L’autoconservation des gamètes était jusqu’alors très encadrée et autorisée pour des raisons médicales (cancers, endométriose...). Des députés de droite ont brandi le risque de pression des employeurs pour contraindre des femmes à repousser une grossesse, les risques médicaux liés aux grossesses tardives ou encore la constitution possible « d’un marché de la procréation ».

« Vous jouez aux apprentis sorciers. Demain, ce seront les entreprises qui programmeront les grossesses », a lancé Valérie Boyer (LR). La gauche a salué en revanche une avancée pour le droit des femmes à choisir. Pour éviter certains excès, le texte a prévu des limites d’âges qui seront définies par décret et la nécessité d’un consentement écrit, renouvelable et révocable. La durée de conservation a été limitée à dix ans.

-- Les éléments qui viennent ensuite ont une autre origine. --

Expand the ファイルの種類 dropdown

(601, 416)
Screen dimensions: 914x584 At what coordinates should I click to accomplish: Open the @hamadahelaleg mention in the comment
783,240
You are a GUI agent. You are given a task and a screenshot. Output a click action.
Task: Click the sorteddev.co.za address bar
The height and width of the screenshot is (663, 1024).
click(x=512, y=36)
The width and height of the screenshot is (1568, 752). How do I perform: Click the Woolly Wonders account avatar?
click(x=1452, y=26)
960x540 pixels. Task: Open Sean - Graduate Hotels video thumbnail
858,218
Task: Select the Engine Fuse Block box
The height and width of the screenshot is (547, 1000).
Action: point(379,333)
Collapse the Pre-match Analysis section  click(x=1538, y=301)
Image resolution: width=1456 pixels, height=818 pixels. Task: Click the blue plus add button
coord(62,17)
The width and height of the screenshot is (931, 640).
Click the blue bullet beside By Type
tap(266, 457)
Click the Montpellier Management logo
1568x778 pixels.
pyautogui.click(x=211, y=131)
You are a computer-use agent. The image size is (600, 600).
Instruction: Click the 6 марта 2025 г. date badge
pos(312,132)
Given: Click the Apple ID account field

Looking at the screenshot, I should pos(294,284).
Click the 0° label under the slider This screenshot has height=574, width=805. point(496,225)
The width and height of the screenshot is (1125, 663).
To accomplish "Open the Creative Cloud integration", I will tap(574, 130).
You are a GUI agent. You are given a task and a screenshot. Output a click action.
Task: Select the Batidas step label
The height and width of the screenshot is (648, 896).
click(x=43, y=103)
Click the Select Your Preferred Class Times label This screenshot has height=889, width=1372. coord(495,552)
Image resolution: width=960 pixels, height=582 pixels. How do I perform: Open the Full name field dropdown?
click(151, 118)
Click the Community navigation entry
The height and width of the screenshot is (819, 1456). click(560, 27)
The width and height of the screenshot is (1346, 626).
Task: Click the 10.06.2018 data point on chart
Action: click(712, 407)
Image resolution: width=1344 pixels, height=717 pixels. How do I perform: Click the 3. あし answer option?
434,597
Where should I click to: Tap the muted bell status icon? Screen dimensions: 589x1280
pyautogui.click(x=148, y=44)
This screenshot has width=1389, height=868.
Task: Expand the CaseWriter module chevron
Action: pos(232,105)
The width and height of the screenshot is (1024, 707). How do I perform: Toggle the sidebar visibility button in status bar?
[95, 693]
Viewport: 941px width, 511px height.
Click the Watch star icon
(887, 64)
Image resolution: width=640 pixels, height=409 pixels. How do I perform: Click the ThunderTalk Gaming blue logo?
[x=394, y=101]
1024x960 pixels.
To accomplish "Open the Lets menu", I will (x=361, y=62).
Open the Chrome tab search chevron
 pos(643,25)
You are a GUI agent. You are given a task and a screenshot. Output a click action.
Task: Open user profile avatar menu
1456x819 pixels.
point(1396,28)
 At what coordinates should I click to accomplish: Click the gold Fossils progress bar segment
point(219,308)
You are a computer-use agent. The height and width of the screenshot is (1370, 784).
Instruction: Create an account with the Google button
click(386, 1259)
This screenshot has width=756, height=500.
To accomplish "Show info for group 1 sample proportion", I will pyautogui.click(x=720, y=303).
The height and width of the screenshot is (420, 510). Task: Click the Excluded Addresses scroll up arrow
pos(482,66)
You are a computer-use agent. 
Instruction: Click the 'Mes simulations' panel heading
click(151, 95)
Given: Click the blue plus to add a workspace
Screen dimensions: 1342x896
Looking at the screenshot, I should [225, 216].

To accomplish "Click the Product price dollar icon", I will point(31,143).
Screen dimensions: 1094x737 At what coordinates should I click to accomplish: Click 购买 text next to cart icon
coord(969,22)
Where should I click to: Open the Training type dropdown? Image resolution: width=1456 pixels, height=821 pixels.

« Notre projet prévoit une prise en charge par l’assurance maladie du recueil des gamètes, mais leur conservation sera à la charge des personnes et ne pourra être prise en charge par l’employeur », a souligné M. Taquet. L’Assemblée est aussi revenue sur un amendement voté en commission contre l’avis du gouvernement qui autorisait des établissements privés à but lucratif à réaliser prélèvement et conservation des gamètes. Seuls des établissements publics ou privés, mais à but non lucratif, pourront le faire.

Les députés ont également adopté un amendement trans-partisan prônant la mise en place d’un plan national de lutte contre l’infertilité qui, à l’image du plan cancer, inclurait des efforts en matière de recherche, la formation de professionnels de santé et une information auprès du grand public, en particulier des plus jeunes.

Dans la soirée, les députés ont entamé l’examen de l’article 3, autre article clef du projet de loi qui entend autoriser des personnes nées par assistance médicale à la procréation (AMP) à accéder aux données non-identifiantes ainsi qu’à l’identité de leurs donneurs de gamètes ou d’embryons. « Le secret des origines, le mensonge sur les conditions de la conception sont délétères. Pouvoir connaître la vérité, avoir la possibilité pour ceux qui le souhaitent d’avoir accès à l’identité de la personne qui a participé à leur venue au monde semble être un besoin fondamental pour ces personnes », a notamment plaidé Adrien Taquet.